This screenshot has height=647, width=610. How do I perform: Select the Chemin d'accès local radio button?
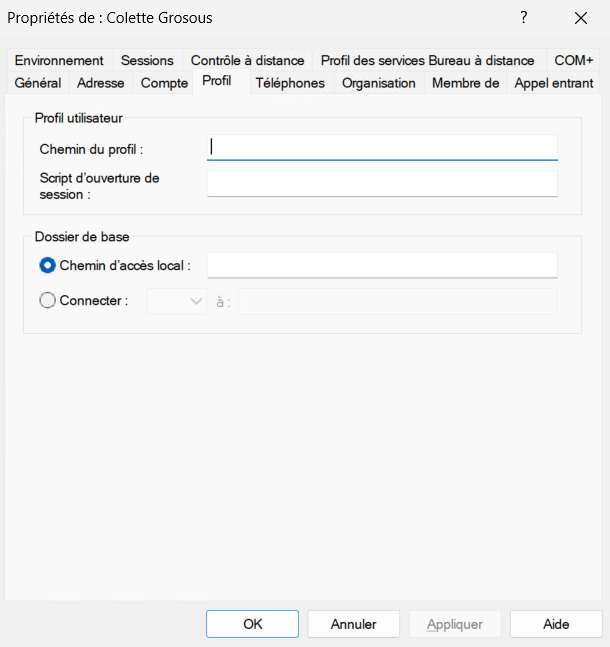(47, 265)
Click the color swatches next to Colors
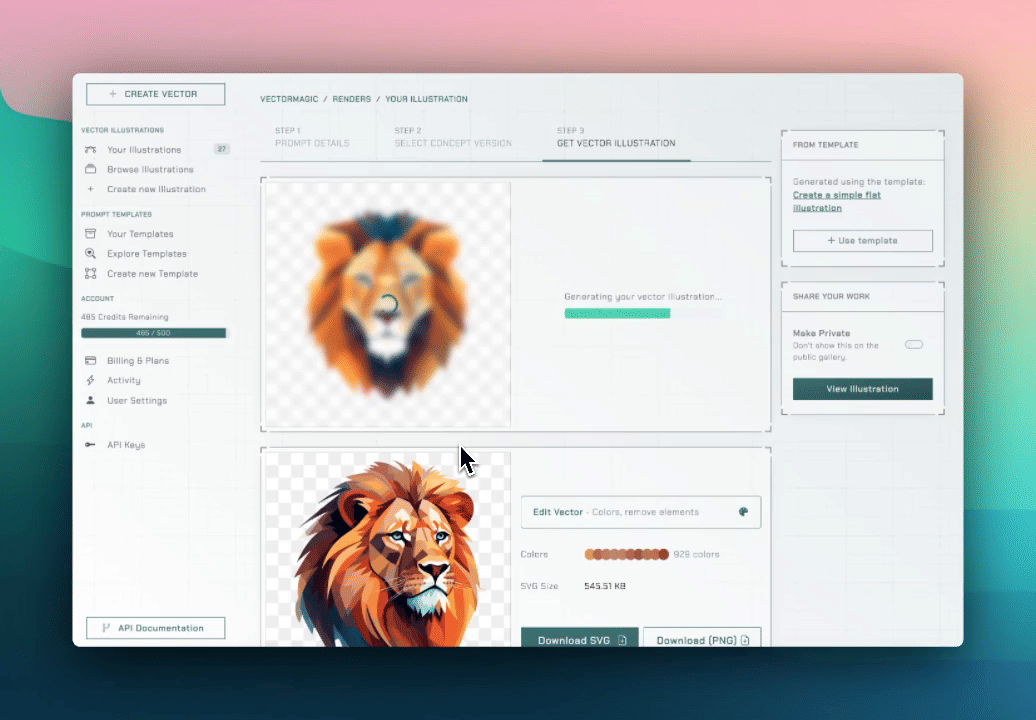1036x720 pixels. [626, 554]
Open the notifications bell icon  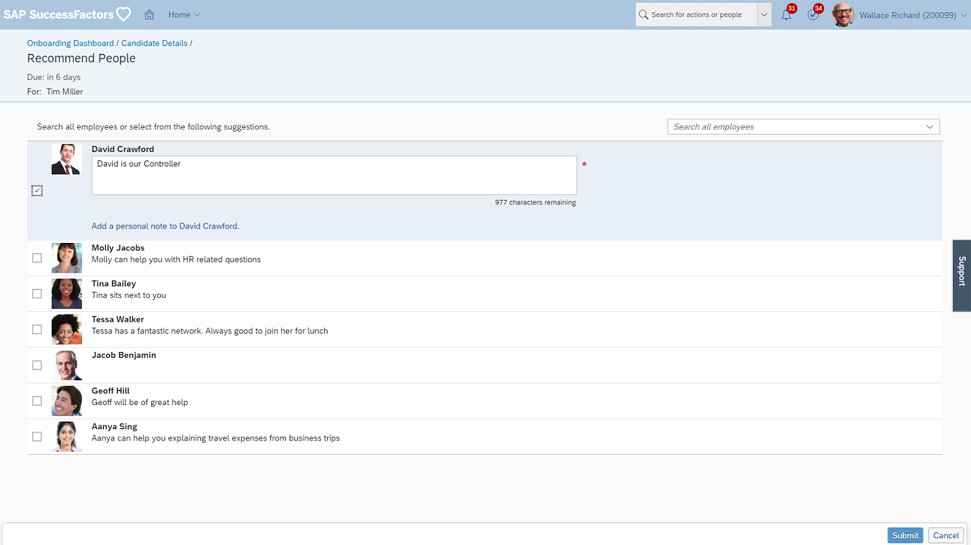[x=786, y=15]
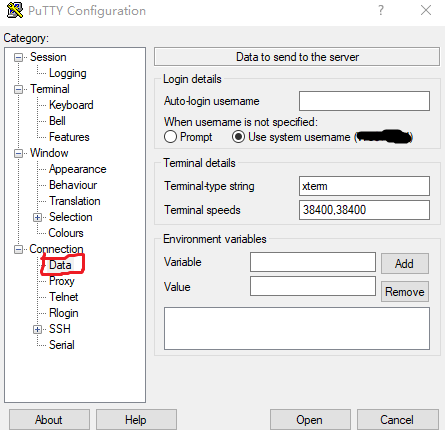Open the Keyboard category
Screen dimensions: 445x430
point(71,105)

Exercise objective »
Write out the lines exactly as they appear, from the first one down through the line containing "1036x720 pixels. [626, 554]", including both ends, and leave out the pictures.

Written answer »
This screenshot has height=647, width=610. How do I perform: Select the Chemin d'accès local radio button?
(47, 265)
Click the color swatches next to Colors
1036x720 pixels. [626, 554]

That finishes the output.